**What is required**
Rewrite the listing below, replacing "At what coordinates should I click to accomplish" with "Where should I click to complete" and leaving everything else unchanged. Leave the pictures out of your version.

Word and element location records:
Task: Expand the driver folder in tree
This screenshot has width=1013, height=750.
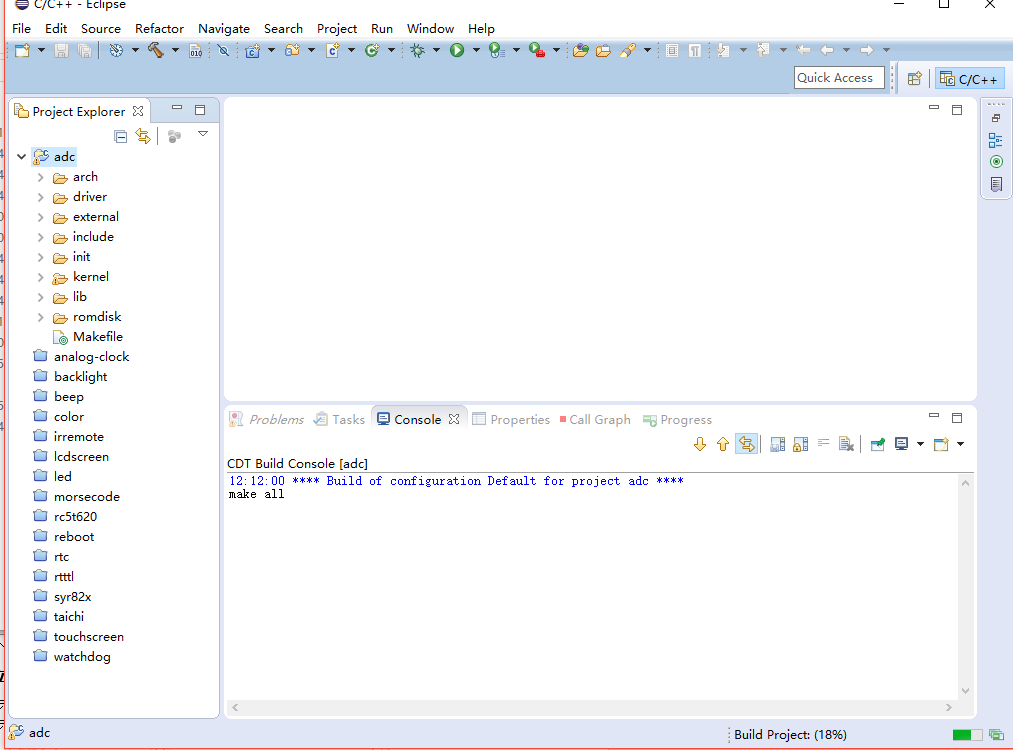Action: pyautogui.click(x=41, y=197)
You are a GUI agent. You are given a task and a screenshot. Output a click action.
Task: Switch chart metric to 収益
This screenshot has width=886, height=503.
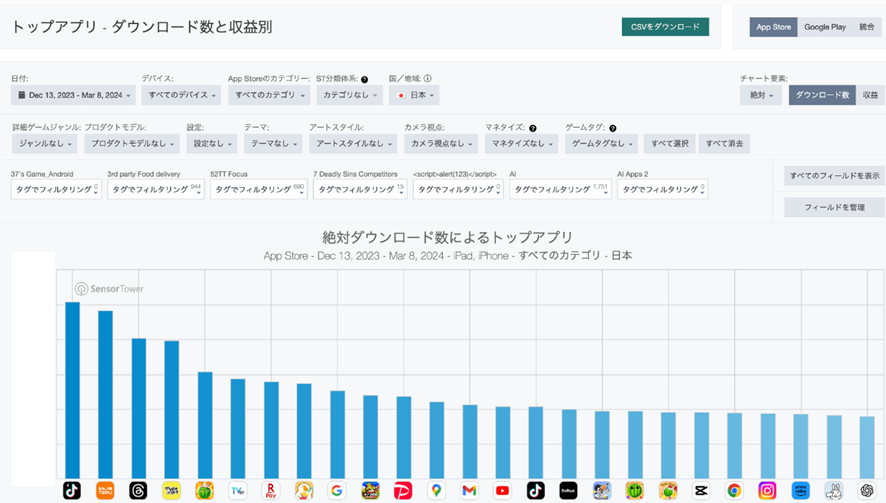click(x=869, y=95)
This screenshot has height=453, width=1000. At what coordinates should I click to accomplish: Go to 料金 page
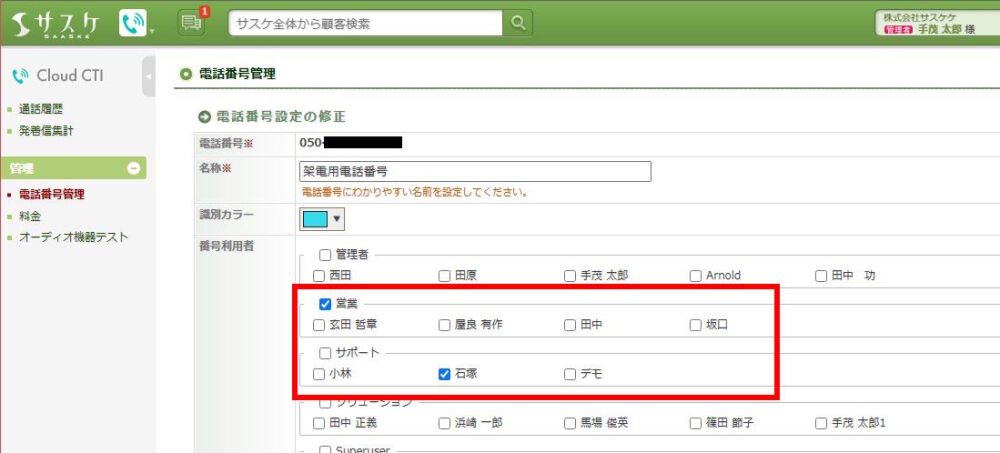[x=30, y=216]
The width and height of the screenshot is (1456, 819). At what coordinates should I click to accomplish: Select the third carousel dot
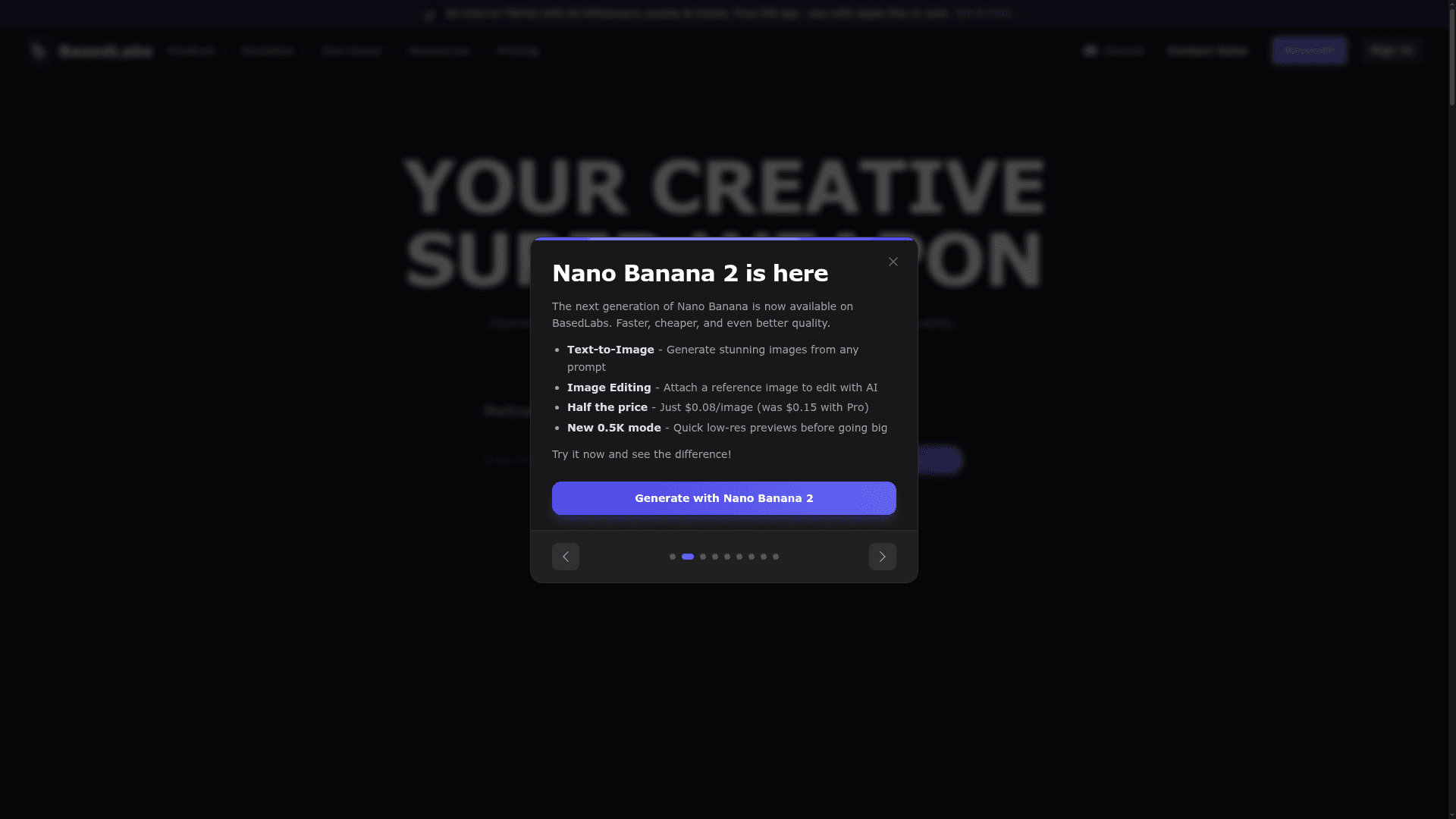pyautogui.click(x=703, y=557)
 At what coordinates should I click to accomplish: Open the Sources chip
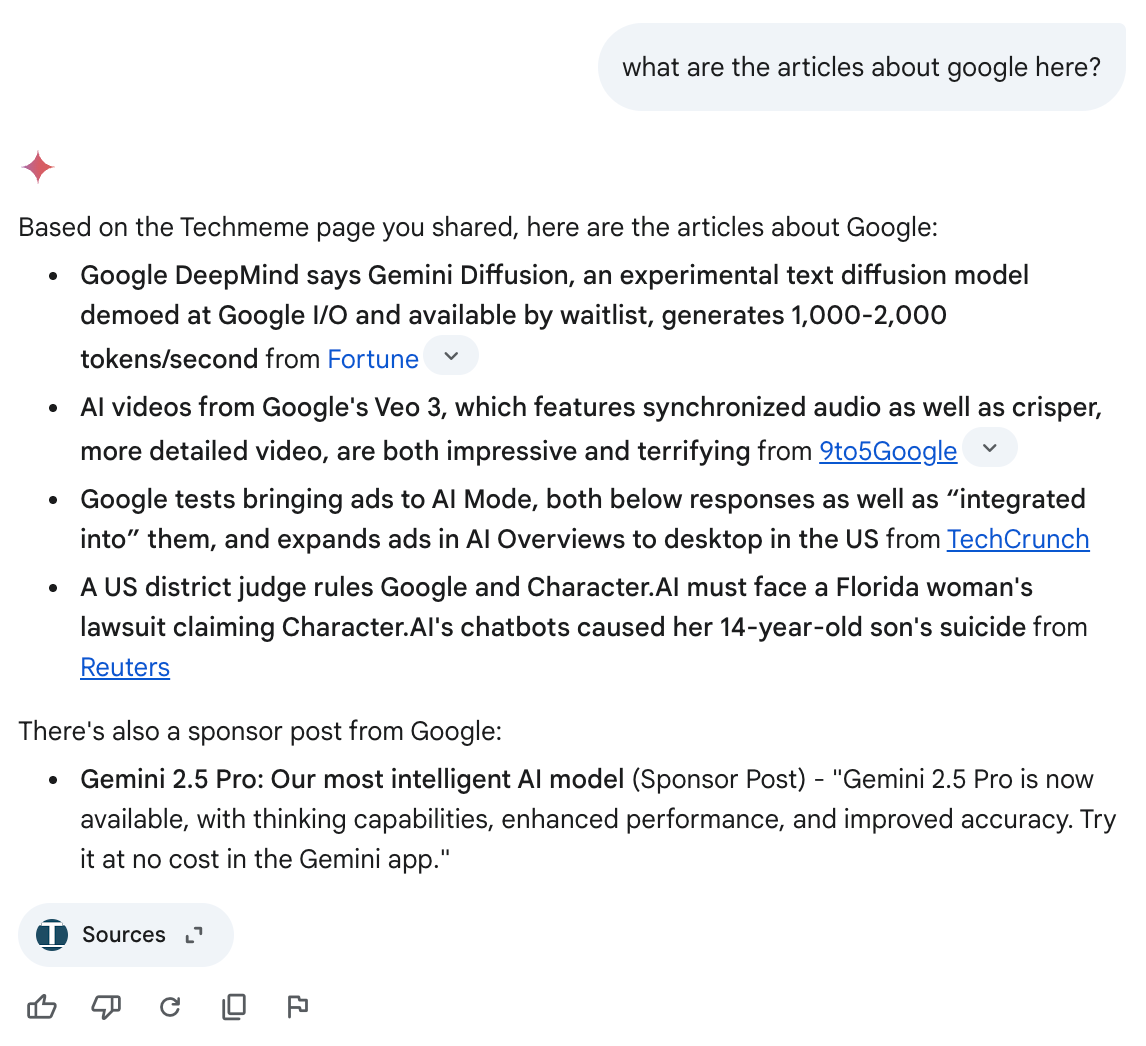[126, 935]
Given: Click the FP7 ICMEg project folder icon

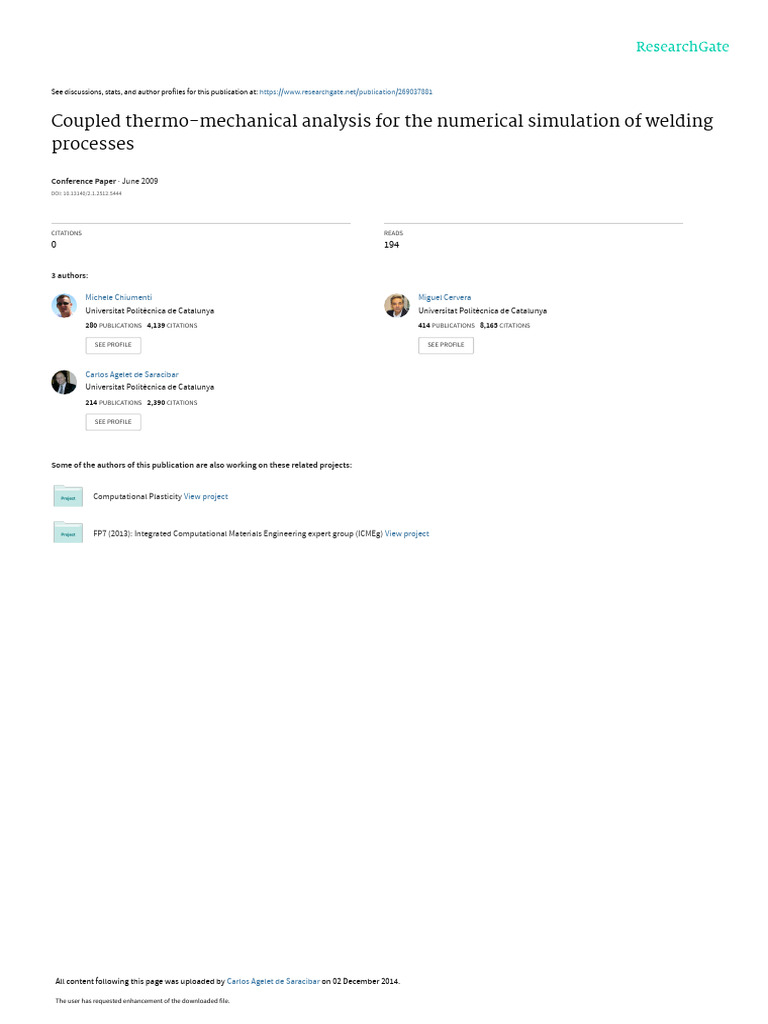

**Written response**
Task: Expand the driver folder in tree
This screenshot has width=1013, height=750.
Action: pyautogui.click(x=41, y=197)
You are a GUI agent. You are given a task and a screenshot. Output a click action.
Task: Switch chart metric to 収益
This screenshot has width=886, height=503.
click(x=869, y=95)
This screenshot has height=453, width=1000. Where should I click to complete: Go to 料金 page
[x=30, y=216]
The width and height of the screenshot is (1456, 819). Where should I click to complete: Select the third carousel dot
pyautogui.click(x=703, y=557)
 Where should I click to complete: Open the Sources chip
[126, 935]
Given: Click the FP7 ICMEg project folder icon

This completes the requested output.